Review: Foster by Claire Keegan

My Interest

Thanks to Cathy at 746 Books for hosting Reading Ireland Month aka #begorrathon23 each year.

I listened to her previous book, Small Things Like These, which was also more of a short story than an actual novel. I’m not sure I like this idea of a sort of “micro” novel. Publishers pressure writers to stay under 300 pages now–will they make it under 200 soon?   


The Story

“She puts her arm around me. ‘You’re just too young to understand.’ As soon as she says this, I realise she is just like everyone else, and wish I was back at home so that all the things I do not understand could be the same as they always are.” 

“It’s a hard feeling but as we walk along I begin to settle and let the difference between my life at home and the one I have here be.”

A poor Irish family in the early 1970s sends an older child to stay with foster parents–hence the name, “Foster,” until the mother has given birth to the newest child.
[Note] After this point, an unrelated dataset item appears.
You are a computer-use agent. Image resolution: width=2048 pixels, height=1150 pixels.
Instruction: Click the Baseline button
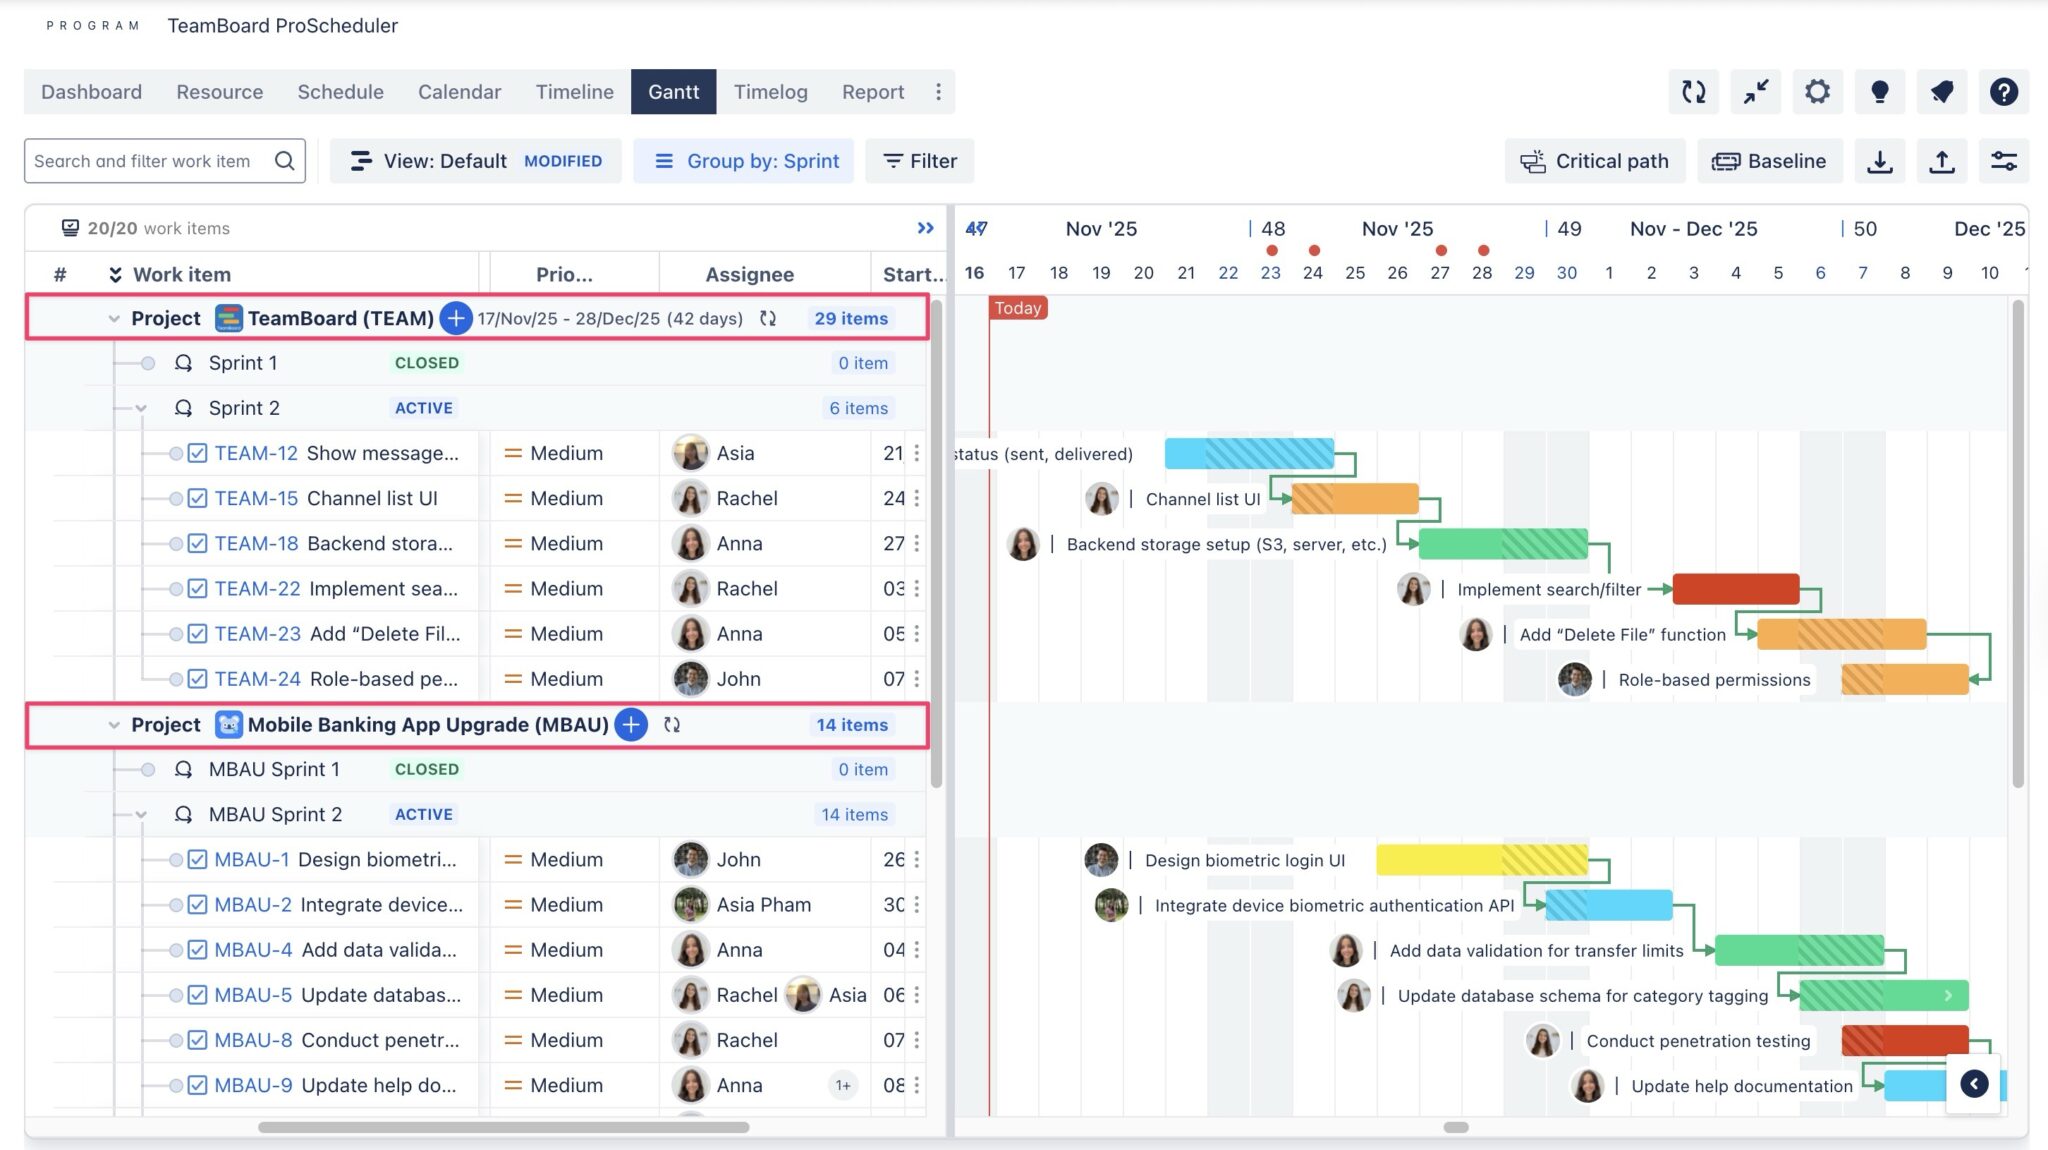pyautogui.click(x=1770, y=161)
The overwhelmed mother and shiftless father do little more than house their children. While she has a few good memories, the girl knows she is just another mouth to feed and not only because her parents say so.

In her foster home she discovers what is to feel loved and valued. But when a gossiping neighbor goes too far, the truth about an “loose lips” and what damage they can do is revealed.

My Thoughts

The story showed both what foster care was meant to be–a temporary “home” in the real, loving sense of the word, and what no access to birth control does to poor families (it was still illegal in Ireland at the time). [The extreme right wing in the USA should take note of the fact that no birth control does not make poverty go away, nor does it stop children being born. Let’s recall Romania under Ceausescu please.] The girl’s feeling of “get it over with” on going home is so heart-breaking. The love and care she’s enjoyed is over and she must go back to a grim family on the edge. Heart-breakingly simple, this story shows loss both homes and most of all in the mind of one child. Fostering and adoption begin with loss. This child, though returned to her rightful home, lost even more.

My Verdict


Foster by Claire Keegan

I listened to the audio version.


7 thoughts on “Review: Foster by Claire Keegan

Add yours

  1. I loved both these books and so I signed up for a workshop with her in Ireland in September! As for length – they’re both technically novellas, I believe. I doubt publishers will want authors to write shorter books, though. The ~300 page mark seems to be what is being published most of the time. Unless the author is a big name, big income, famous person, and then they let them write huge doorstop sized books because they can’t find editors brave enough to cut them down!